Campaign launched to target speeding and careless drivers

George Dawson's picture
Authored by George Dawson
Posted: Monday, November 17, 2014 - 09:15

Road safety charity Brake is today launching a campaign calling on all road users to look out for each other, to help stop the five deaths and 61 serious injuries that happen every day on UK roads, and particularly to protect people on foot and bike.

The call comes at the start of Road Safety Week, coordinated by Brake, during which police across the country will be stepping up traffic enforcement to deter and catch drivers putting others at risk.

As part of the campaign, Brake and partners RSA and Specsavers are today revealing statistics showing shocking numbers of UK drivers senselessly risking lives by flouting traffic laws.

In the South West 1,083 people recieved fixed penalties for careless driving and 74,338 were caught speeding.

In Devon, the figure for both offences was 14,000.

Across the UK almost one million fixed penalty notices were issued for 'careless driving' and speeding offences in 2013 –almost two a minute. 950,505 were for speeding and 17,483 for careless driving (a fixed penalty newly introduced in August 2013).
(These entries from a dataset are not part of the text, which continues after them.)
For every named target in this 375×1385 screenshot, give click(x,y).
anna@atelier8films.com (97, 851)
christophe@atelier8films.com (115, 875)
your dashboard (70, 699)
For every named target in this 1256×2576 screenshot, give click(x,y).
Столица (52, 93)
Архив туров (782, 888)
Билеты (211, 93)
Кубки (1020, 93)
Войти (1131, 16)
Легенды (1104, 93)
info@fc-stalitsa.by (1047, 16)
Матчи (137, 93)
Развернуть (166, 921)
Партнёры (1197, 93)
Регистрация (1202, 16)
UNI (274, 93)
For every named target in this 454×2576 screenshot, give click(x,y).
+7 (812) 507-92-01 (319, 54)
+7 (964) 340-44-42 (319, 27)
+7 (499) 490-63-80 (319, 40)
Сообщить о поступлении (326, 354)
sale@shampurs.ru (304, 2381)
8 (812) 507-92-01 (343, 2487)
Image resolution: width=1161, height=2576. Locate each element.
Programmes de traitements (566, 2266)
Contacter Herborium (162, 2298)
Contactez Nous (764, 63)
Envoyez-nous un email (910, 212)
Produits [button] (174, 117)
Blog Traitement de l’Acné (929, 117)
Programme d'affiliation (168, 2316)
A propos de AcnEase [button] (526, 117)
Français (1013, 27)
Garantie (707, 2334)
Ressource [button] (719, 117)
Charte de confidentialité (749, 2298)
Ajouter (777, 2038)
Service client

Embargoed figures are available by region and postcode, including the top 10 worst postcode areas.

This lack of patience and consideration towards other road users can and does result in tragedy. It can also stop the most vulnerable from exercising their right to healthy, active, sustainable travel. Results of Brake's survey of 5,000 primary school children, released today, show:

Two thirds (67%) think roads in their community can be dangerous for walking and cycling.

Two in five (41%) say they have been hit or nearly hit by a vehicle while on foot or bike.

That's why Brake is calling on all road users to look out for each other, and particularly urging drivers to protect people on foot and bike – by slowing down to 20mph in communities, looking longer and taking it slow at junctions and bends, and giving people plenty of room and consideration. See below for more advice and facts showing why these steps are important.

Julie Townsend, deputy chief executive, Brake, said: "When drivers use roads without care for others the consequences can be tragic and horrific – people killed and badly injured, lives ruined forever, because of a moment of impatience or selfishness. At Brake we witness the suffering that results, daily, through our work supporting people affected by road death and injury.

"And there are wider consequences if we don't look out for each other on roads – people afraid to walk and cycle or let their kids walk and cycle, and unable to get out and enjoy their community and live active lifestyles.

"That's why, instead of making our streets stressful, risky places, we're asking all road users to look out for and protect each other, particularly the most vulnerable – that means drivers sticking to 20 or below in towns and villages, looking carefully at junctions, and being considerate. Ultimately, we're all just human beings trying to get around, with equal right to use the roads, not competing tribes."

Chief Constable Suzette Davenport, the Association of Chief Police Officers' national lead for roads policing, added: "Our officers and staff do a vital job in enforcing important safety laws and protecting the public on the roads. Road Safety Week is a great opportunity for forces and partners to engage with their local communities to deliver important road safety messages and undertake enforcement activities in support of Brake's week."

Road safety minister Robert Goodwill MP added his support, saying: "Britain has some of the safest roads in the world and improving safety is an absolute priority for this government. Cycling and walking are both great exercise and benefit our environment and economy, and I want more people to feel safe on our roads.

"This is why we have made significant investments in road safety and improved education resources for schools, made it easier for councils to introduce 20mph zones and increased fixed penalties for driving offences."

Peter Collins, group and UK head of corporate responsibility at RSA, commented: "A lack of patience or consideration for others on the roads can sometimes lead to dangerous, if not life threatening situations. Prevention is better than cure, so taking the time to look out for each other, being careful and considerate to all road users whether in vehicles, on bikes or on foot can help keep Britain's roads safe for everyone."